**** DATA SHOWN ****
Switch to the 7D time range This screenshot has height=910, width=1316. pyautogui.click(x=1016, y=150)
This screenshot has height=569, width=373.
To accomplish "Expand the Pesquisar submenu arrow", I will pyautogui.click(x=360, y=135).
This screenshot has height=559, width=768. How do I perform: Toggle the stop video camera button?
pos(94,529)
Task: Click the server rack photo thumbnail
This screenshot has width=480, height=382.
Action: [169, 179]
****
**** DATA SHOWN ****
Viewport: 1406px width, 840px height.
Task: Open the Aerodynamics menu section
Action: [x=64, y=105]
****
SET TASK:
Rewrite only the lines from the one with "Task: Click the server rack photo thumbnail" to the one with "Action: [169, 179]", substituting "network switch" for "server rack" and changing nothing else.

RESPONSE TO THIS TASK:
Task: Click the network switch photo thumbnail
This screenshot has width=480, height=382.
Action: [169, 179]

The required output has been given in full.